[Collection entries]

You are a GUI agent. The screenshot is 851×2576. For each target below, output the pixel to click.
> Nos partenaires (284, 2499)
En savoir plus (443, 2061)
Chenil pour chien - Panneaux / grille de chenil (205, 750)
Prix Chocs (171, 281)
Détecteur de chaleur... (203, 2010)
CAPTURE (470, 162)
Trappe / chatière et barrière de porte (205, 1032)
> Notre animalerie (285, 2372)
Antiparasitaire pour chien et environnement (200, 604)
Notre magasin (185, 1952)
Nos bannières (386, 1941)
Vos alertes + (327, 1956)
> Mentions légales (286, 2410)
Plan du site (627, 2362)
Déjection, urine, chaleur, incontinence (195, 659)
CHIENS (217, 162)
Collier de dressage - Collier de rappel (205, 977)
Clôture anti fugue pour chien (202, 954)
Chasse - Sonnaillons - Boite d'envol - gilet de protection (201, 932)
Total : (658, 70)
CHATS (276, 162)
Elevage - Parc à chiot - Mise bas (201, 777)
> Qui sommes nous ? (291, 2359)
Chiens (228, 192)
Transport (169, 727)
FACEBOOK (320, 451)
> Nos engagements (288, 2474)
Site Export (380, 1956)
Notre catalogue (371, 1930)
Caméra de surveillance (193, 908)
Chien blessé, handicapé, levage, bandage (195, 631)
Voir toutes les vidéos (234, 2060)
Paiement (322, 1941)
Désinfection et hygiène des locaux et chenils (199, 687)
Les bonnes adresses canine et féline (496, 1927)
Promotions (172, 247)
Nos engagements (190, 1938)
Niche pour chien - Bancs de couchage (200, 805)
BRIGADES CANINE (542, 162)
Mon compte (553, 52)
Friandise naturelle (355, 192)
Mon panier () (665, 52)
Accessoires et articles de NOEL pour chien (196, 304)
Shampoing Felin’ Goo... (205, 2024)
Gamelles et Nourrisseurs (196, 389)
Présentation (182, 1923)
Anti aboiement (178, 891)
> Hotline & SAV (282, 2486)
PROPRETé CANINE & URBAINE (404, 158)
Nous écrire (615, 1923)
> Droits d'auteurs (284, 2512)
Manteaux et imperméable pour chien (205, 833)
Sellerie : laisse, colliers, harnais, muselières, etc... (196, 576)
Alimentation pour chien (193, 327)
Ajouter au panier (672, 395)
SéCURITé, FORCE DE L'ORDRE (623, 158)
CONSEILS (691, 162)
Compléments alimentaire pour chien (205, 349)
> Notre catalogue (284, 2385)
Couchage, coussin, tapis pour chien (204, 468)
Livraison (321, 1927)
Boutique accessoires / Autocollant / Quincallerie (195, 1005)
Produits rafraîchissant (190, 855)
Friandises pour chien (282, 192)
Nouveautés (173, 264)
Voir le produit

— What needs to be done —
Rewrite the records from the line containing "Plan du site (627, 2362)" through the line containing "Friandise naturelle (355, 192)", both included, keeping each request's wording unchanged. Scale every coordinate in the answers by 2.35 and round to whole numbers, with halves rounded up.

— Complete answer —
Plan du site (1473, 5551)
Déjection, urine, chaleur, incontinence (458, 1549)
CHIENS (510, 381)
Collier de dressage - Collier de rappel (482, 2296)
Clôture anti fugue pour chien (475, 2242)
Chasse - Sonnaillons - Boite d'envol - gilet de protection (472, 2190)
Total : (1546, 165)
CHATS (649, 381)
Elevage - Parc à chiot - Mise bas (472, 1826)
> Qui sommes nous ? (684, 5544)
Chiens (536, 451)
Transport (397, 1708)
FACEBOOK (752, 1060)
> Nos engagements (677, 5814)
Site Export (893, 4597)
Notre catalogue (872, 4536)
Caméra de surveillance (454, 2134)
Chien blessé, handicapé, levage, bandage (458, 1483)
Voir toutes les vidéos (550, 4841)
Paiement (757, 4561)
Désinfection et hygiène des locaux et chenils (468, 1614)
Les bonnes adresses canine et féline (1166, 4528)
Promotions (404, 580)
Nos engagements (447, 4554)
Niche pour chien - Bancs de couchage (470, 1892)
BRIGADES CANINE (1274, 381)
Mon compte (1300, 122)
Friandise naturelle (834, 451)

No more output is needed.